REQUIRED WORK – Required from the data below: the exact lines starting at the line containing "вернуться назад (187, 414)" and ending at the line containing "english (287, 43)", with both ends kept and all pictures dropped.

THE RECORDS –
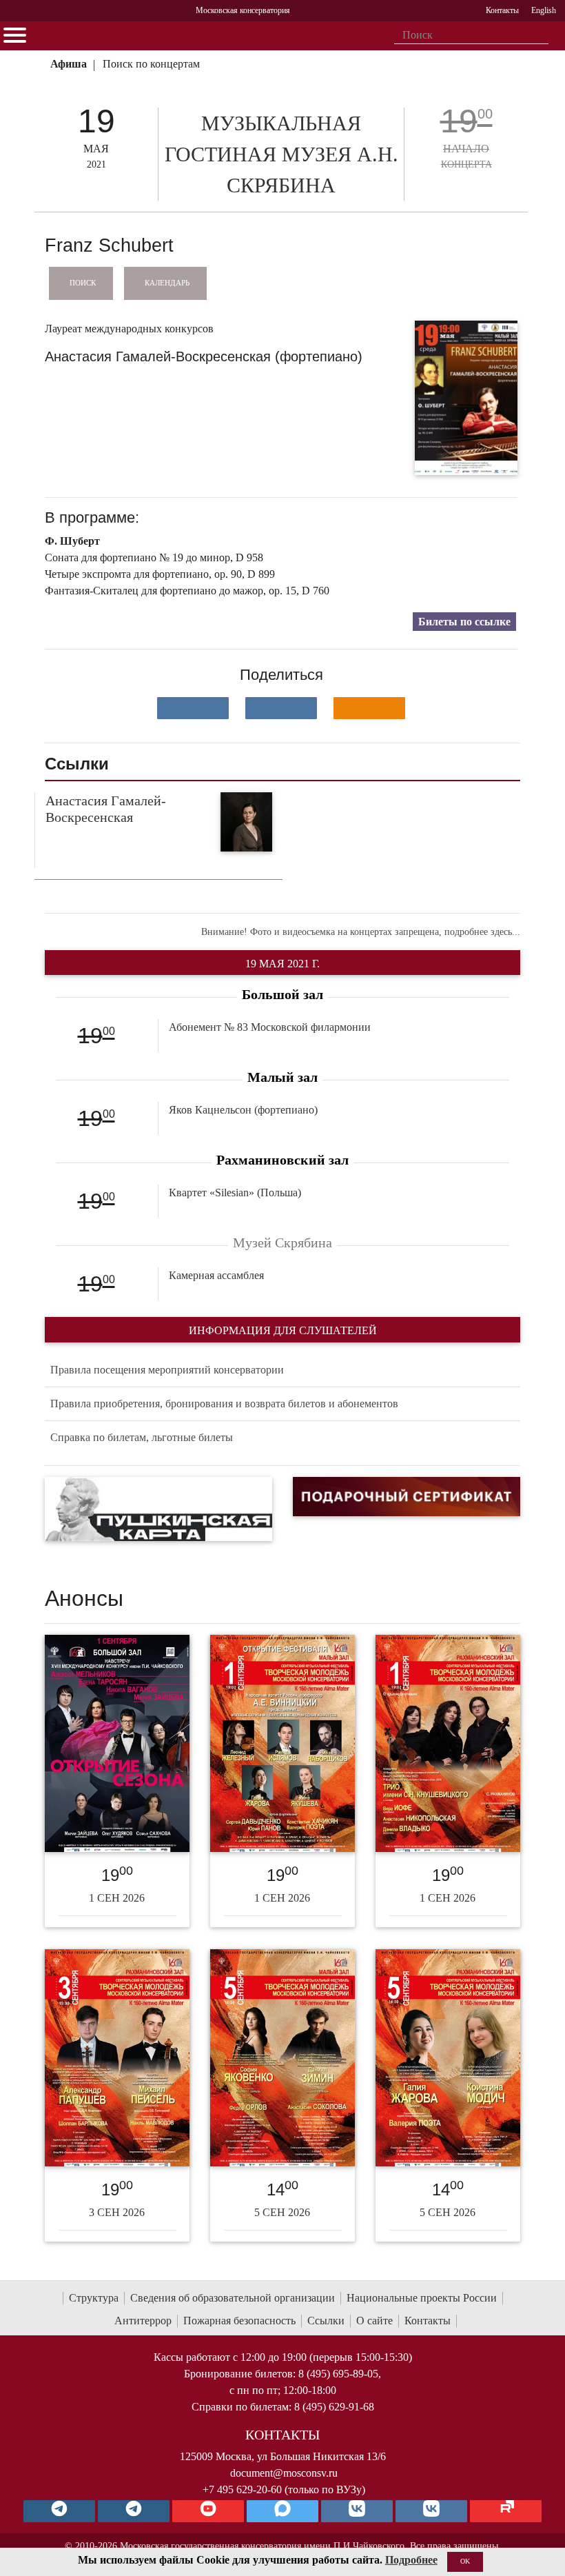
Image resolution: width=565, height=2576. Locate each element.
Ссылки (326, 2320)
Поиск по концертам (151, 64)
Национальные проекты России (422, 2298)
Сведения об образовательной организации (232, 2298)
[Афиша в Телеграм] (506, 2511)
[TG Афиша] (134, 2511)
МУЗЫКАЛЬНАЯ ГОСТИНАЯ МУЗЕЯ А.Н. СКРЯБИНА (281, 154)
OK (465, 2561)
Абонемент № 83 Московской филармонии (270, 1027)
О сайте (374, 2320)
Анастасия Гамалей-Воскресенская (105, 809)
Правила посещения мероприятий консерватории (167, 1370)
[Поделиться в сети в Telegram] (281, 708)
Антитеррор (143, 2320)
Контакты (427, 2320)
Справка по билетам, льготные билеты (141, 1437)
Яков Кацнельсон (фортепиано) (243, 1110)
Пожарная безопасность (239, 2320)
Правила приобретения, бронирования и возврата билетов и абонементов (224, 1403)
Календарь (167, 283)
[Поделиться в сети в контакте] (193, 708)
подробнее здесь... (482, 932)
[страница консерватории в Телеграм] (59, 2511)
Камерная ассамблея (216, 1275)
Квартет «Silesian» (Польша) (235, 1192)
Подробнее (411, 2560)
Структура (94, 2298)
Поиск (83, 283)
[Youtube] (208, 2511)
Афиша (68, 64)
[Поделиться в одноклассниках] (369, 708)
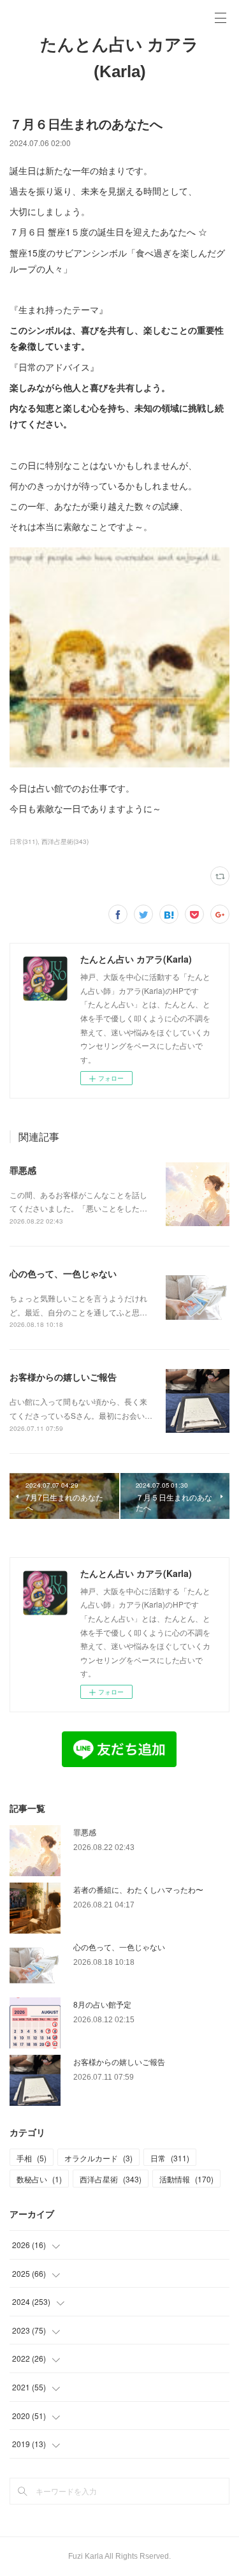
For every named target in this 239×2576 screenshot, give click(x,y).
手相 (32, 2157)
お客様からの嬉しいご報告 (63, 1376)
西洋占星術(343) (65, 841)
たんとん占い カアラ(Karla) (119, 58)
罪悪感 (23, 1170)
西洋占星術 (110, 2178)
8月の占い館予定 (102, 2004)
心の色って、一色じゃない (63, 1273)
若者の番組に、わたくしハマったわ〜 (138, 1889)
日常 (169, 2157)
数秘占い (39, 2178)
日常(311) (24, 841)
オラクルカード (98, 2157)
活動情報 (186, 2178)
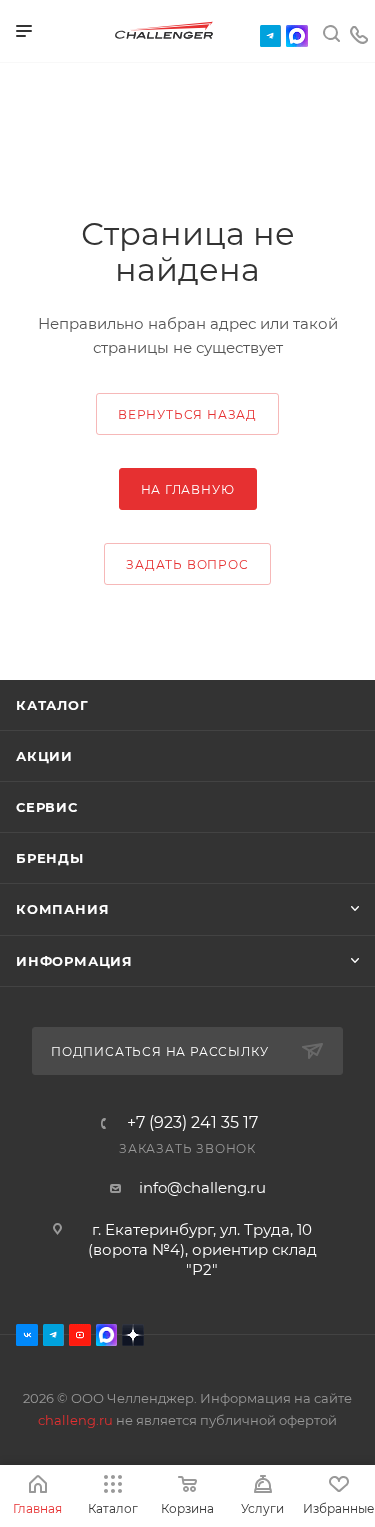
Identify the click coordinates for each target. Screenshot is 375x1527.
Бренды (50, 858)
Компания (62, 909)
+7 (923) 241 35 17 (192, 1123)
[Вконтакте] (27, 1335)
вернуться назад (187, 414)
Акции (44, 756)
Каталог (52, 705)
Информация (74, 961)
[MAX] (297, 36)
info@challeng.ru (202, 1187)
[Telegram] (271, 36)
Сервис (47, 807)
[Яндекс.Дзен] (133, 1335)
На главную (188, 489)
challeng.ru (75, 1420)
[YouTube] (80, 1335)
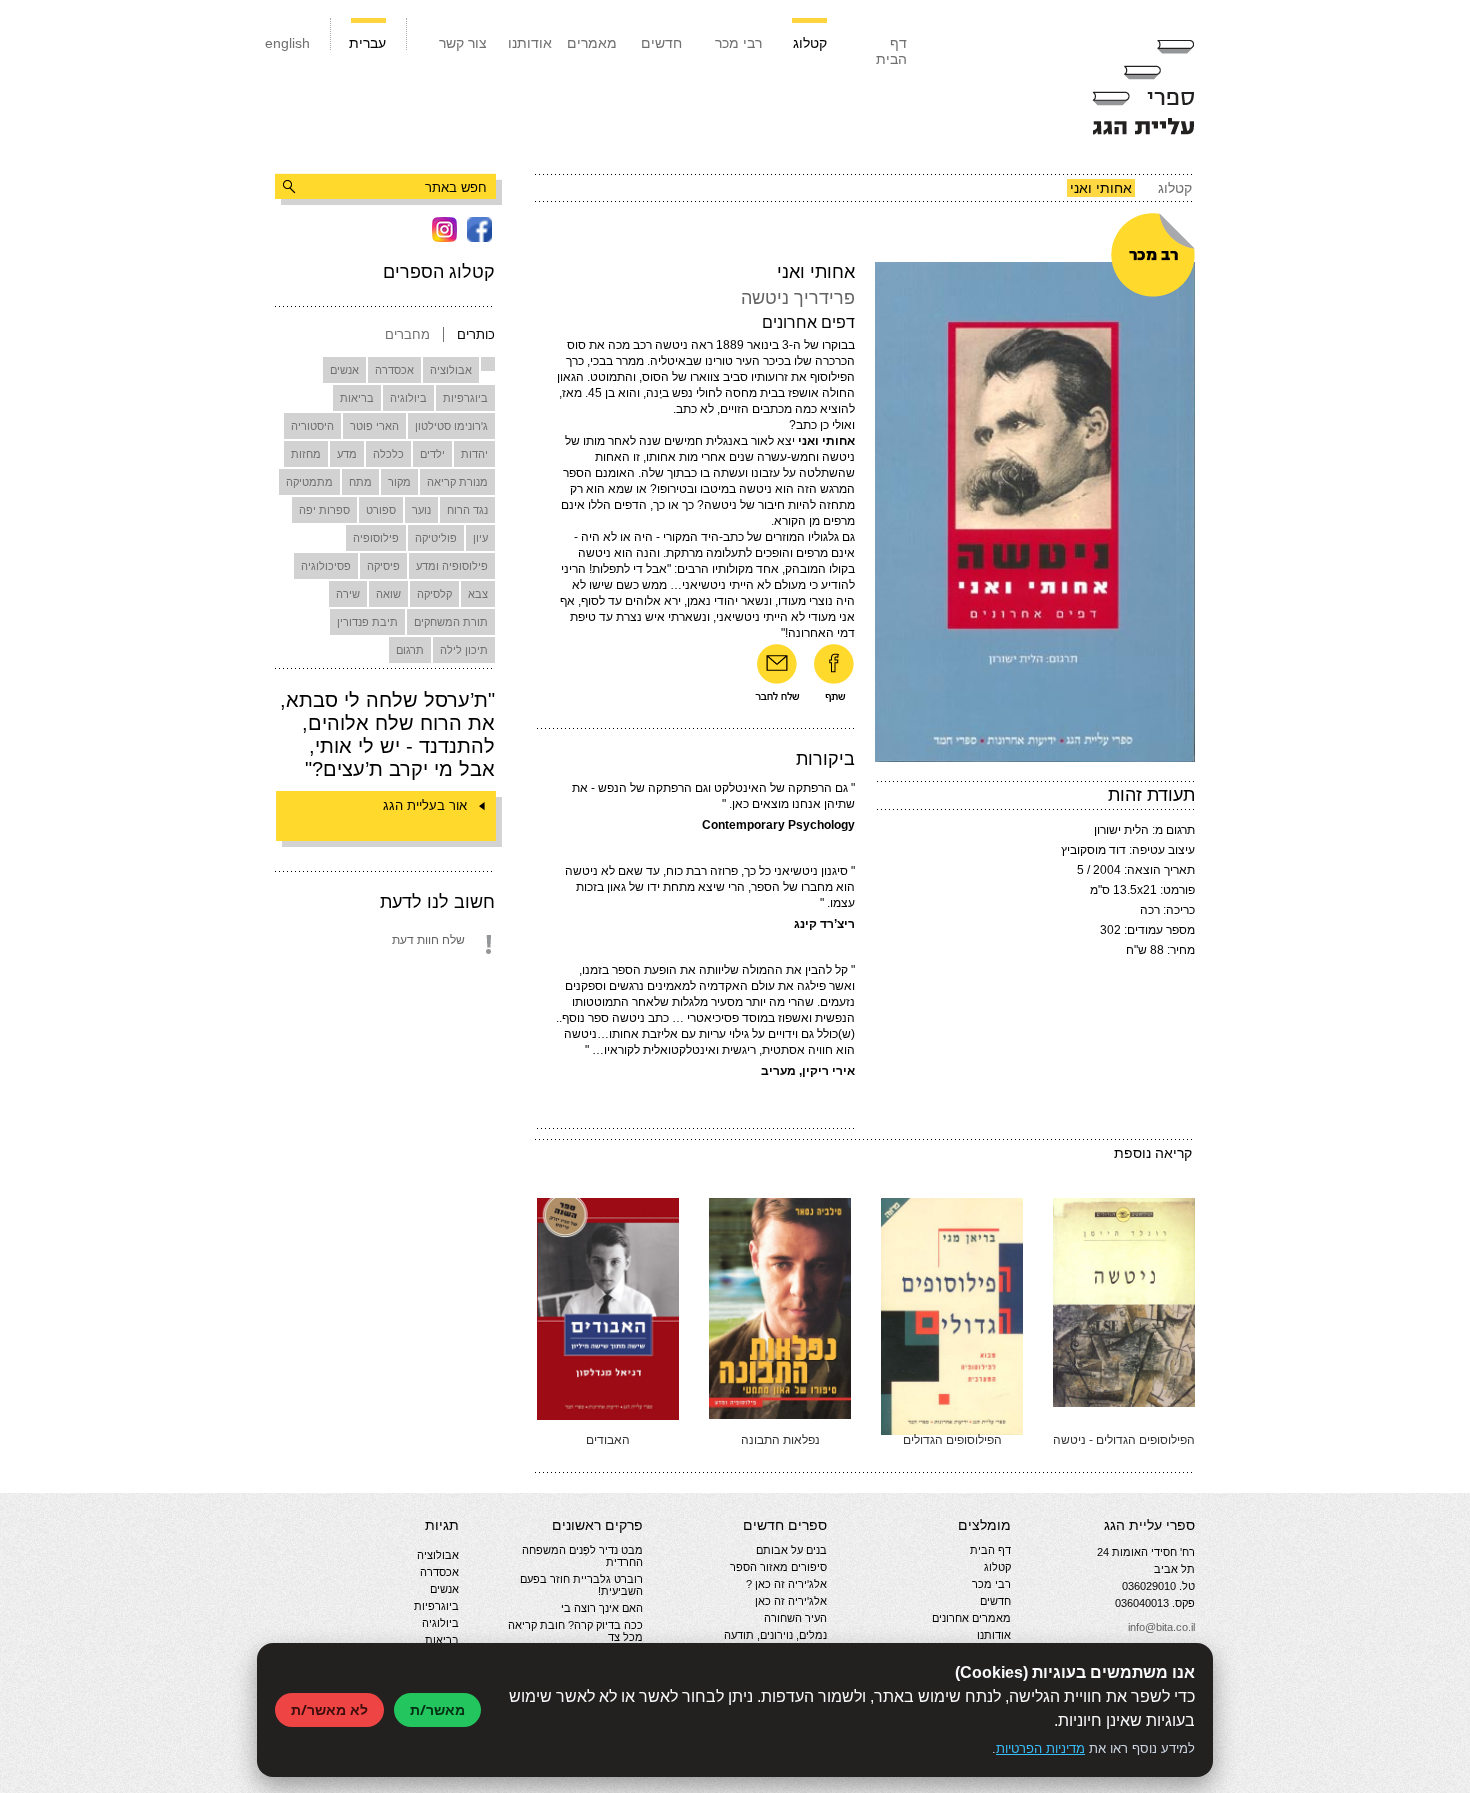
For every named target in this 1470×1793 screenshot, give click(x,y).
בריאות (357, 398)
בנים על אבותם (791, 1550)
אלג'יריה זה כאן (791, 1601)
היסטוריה (312, 426)
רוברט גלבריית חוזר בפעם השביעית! (581, 1585)
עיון (480, 538)
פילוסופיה (376, 538)
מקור (399, 482)
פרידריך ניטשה (798, 298)
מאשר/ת (437, 1709)
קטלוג (810, 43)
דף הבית (891, 51)
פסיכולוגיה (326, 566)
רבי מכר (738, 43)
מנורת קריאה (457, 482)
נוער (421, 510)
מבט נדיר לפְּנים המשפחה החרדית (582, 1556)
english (287, 43)
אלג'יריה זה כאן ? (786, 1584)
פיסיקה (383, 566)
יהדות (474, 454)
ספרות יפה (324, 510)
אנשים (344, 370)
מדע (347, 454)
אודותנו (530, 43)
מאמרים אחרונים (971, 1618)
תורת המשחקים (451, 622)
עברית (367, 43)
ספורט (381, 510)
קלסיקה (434, 594)
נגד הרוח (467, 510)
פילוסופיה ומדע (452, 566)
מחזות (306, 454)
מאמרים (592, 43)
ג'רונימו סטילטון (451, 426)
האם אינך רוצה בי (602, 1608)
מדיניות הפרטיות (1040, 1748)
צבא (478, 594)
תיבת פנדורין (367, 622)
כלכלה (388, 454)
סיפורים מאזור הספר (778, 1567)
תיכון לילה (464, 650)
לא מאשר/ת (329, 1709)
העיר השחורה (795, 1618)
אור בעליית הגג (425, 805)
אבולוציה (451, 370)
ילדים (432, 454)
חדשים (661, 43)
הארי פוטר (374, 426)
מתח (360, 482)
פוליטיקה (436, 538)
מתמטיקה (309, 482)
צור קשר (463, 43)
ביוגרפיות (465, 398)
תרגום (410, 650)
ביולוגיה (408, 398)
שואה (388, 594)
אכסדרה (394, 370)
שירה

THE ANSWER –
вернуться назад (187, 414)
Акции (44, 756)
Каталог (52, 705)
Информация (74, 961)
[MAX] (297, 36)
info@challeng.ru (202, 1187)
[Telegram] (271, 36)
Сервис (47, 807)
[Яндекс.Дзен] (133, 1335)
На главную (188, 489)
challeng.ru (75, 1420)
[YouTube] (80, 1335)
For every named target in this 1470×1793 screenshot, give click(x,y).
בריאות (357, 398)
בנים על אבותם (791, 1550)
אלג'יריה זה כאן (791, 1601)
היסטוריה (312, 426)
רוברט גלבריית חוזר בפעם השביעית! (581, 1585)
עיון (480, 538)
פילוסופיה (376, 538)
מקור (399, 482)
פרידריך ניטשה (798, 298)
מאשר/ת (437, 1709)
קטלוג (810, 43)
דף הבית (891, 51)
פסיכולוגיה (326, 566)
רבי מכר (738, 43)
מנורת קריאה (457, 482)
נוער (421, 510)
מבט נדיר לפְּנים המשפחה החרדית (582, 1556)
english (287, 43)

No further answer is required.